Czytasz teraz
Kluby nocne w Kijowie tworzą wspólną organizację. O co walczą?
Kultura

Kluby nocne w Kijowie tworzą wspólną organizację. O co walczą?

kluby nocne

Kijowskie kluby nocne chcą bezpieczniejszych imprez. Właściciele najpopularniejszych miejscówek zdecydowali się założyć w tym celu wspólną kampanię.

Lokale rozrywkowe domagają się zmian

Mimo trwającej w Ukrainie wojny Kijów nie przestał być cennym ośrodkiem kulturalnym i rozrywkowym. W stolicy kraju nadal odbywa się wiele wydarzeń – od koncertów, przez wystawy po spektakle teatralne. Otwarte pozostały też kluby, które właśnie postanowiły zawalczyć o swoją przyszłość i wspólnie z promotorami, pracownikami, artystami i uczestnikami ruszyły z nową kampanią. Ma ona bronić prawa do reprezentowania nocnego życia stolicy.

Projekt UNight jest poświęcony kulturze nocnej Kijowa. W oparciu o zrównoważony rozwój i współpracę między instytucjami a miastem budujemy bezpieczniejsze i bardziej pozytywne życie nocne w Kijowie – czytamy na stronie internetowej inicjatywy. Za swój cel jej członkowie przyjęli zmianę oblicza nocnego życia miasta i zapewnienie komfortowych warunków każdemu, kto w nim uczestniczy.

Uczestnicy UNight chcą również chronić interesy firm prowadzących kluby, badać trendy i potrzeby życia nocnego, bronić spraw społeczności klubów w kraju i za granicą oraz popularyzować życie nocne Kijowa na arenie międzynarodowej. Poza tym podczas swoich wydarzeń mają zamiar zebrać aż 25 milionów hrywien (około trzy miliony złotych), aby wesprzeć ukraińskie wojsko i wolontariuszy.

Co dzieje się w berlińskich klubach? Tego dowiecie się z nowej książki

Prawicowi konserwatyści mówią stop

Akcja UNight została zbudowana na kilku głównych filarach, wśród których znajdują się m.in. stałość, opierająca się na wsparciu ciągłego rozwoju życia nocnego pod warunkiem współpracy między biznesem a państwem; uczciwość i pełna przejrzystość w kontaktach z miastem; społeczna odpowiedzialność, mająca na celu realizację projektów odzwierciedlających zainteresowania każdego przedstawiciela życia nocnego oraz bezpieczeństwo i stabilne warunki do rozwijania działalności.

Zobacz również
Skazani na Shawshank

Zwłaszcza ten ostatni punkt nie wziął się znikąd.

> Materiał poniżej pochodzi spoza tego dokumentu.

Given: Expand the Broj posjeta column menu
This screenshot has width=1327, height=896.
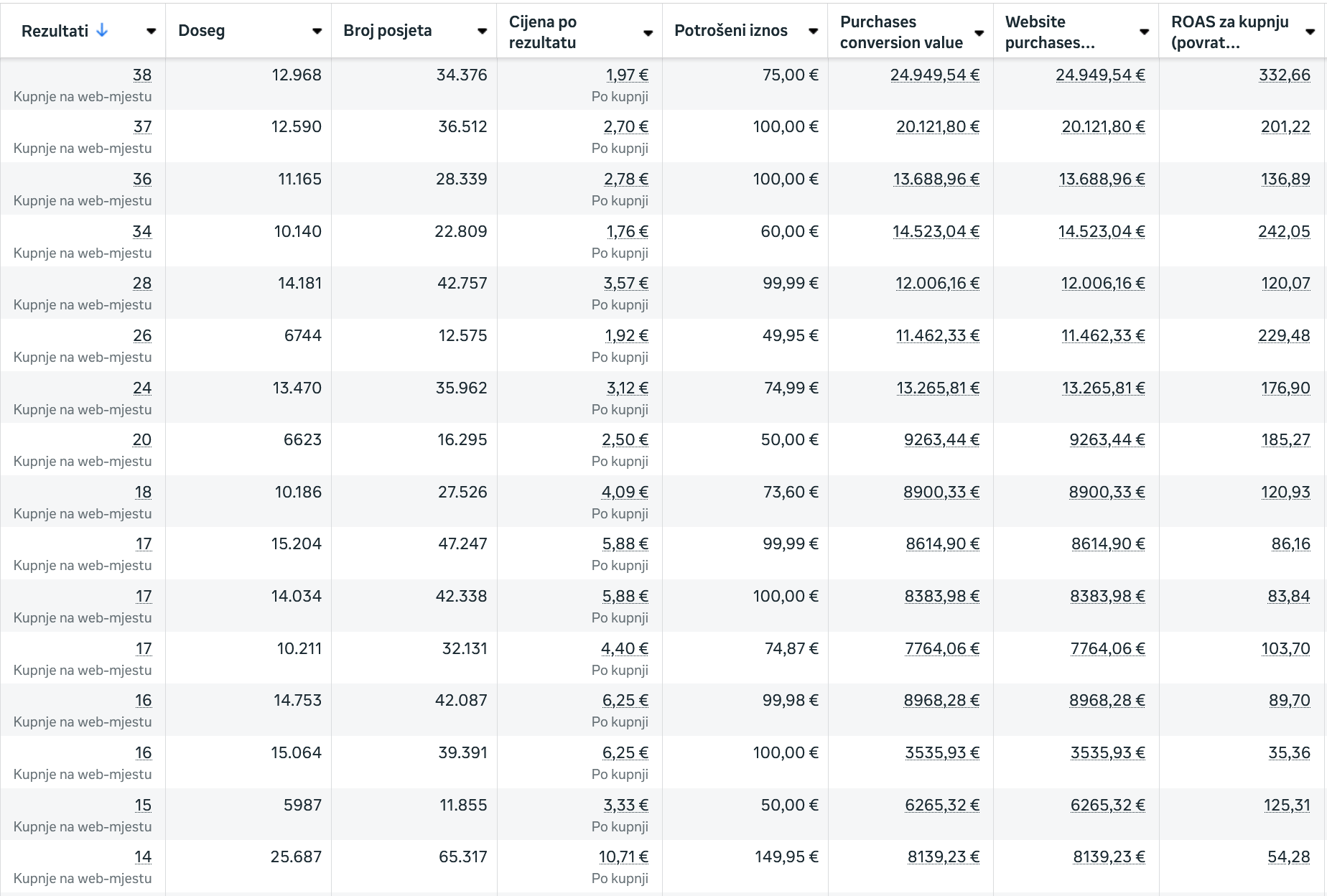Looking at the screenshot, I should pyautogui.click(x=482, y=31).
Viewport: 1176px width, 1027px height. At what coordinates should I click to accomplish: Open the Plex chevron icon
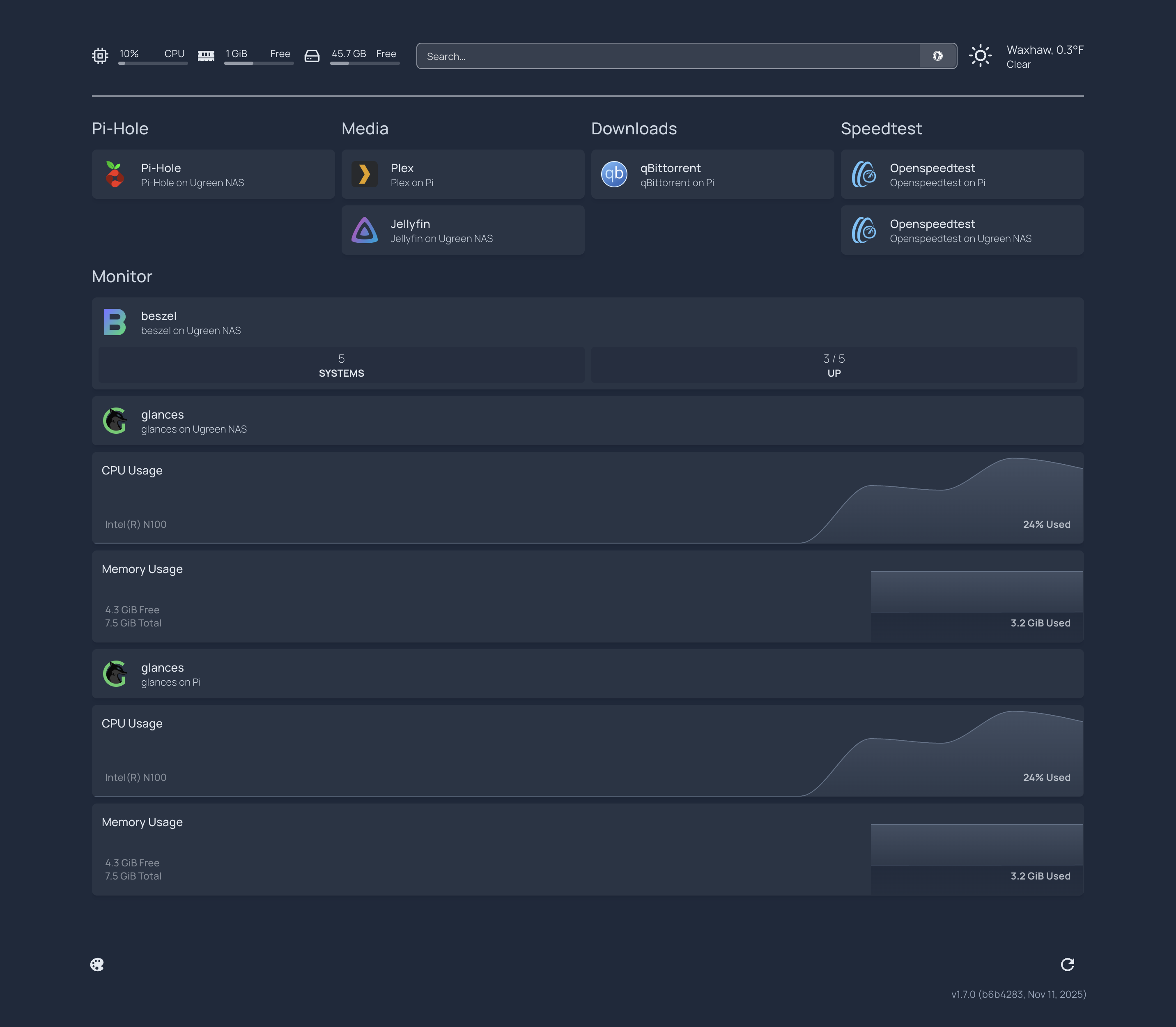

Wpływ na niego miały brutalne ataki przeprowadzone pod koniec 2021 roku, kiedy to skrajnie prawicowa grupa, opisująca się jako Związek Konserwatystów Kultury, napadła na klub HVLV, zostawiając go w ruinie. Wandale mieli zablokować wstęp do lokalu, bić przypadkowych gości i przechodniów, wykrzykiwać homofobiczne i rasistowskie obelgi oraz zniszczyć wzrok bramkarza, atakując go sprejem na niedźwiedzie. Powodem miało być sprzedawanie narkotyków bez ukrywania się od wielu lat.

Członkowie wzywali też do krucjaty w innych podobnych miejscówkach, nazywając je burdelami. – Chcemy, aby meliny przestały istnieć, a Podil [dzielnica Kijowa – red.] stał się czystą, europejską strefą, bez narkotyków i zagrożenia, jakie ze sobą niosą. Będzie nas wielu, będą niespodzianki – pisali w sieci. Zarówno właściciel HVLV, jak i przedstawiciele innych lokali stanowczo zaprzeczyli oskarżeniom.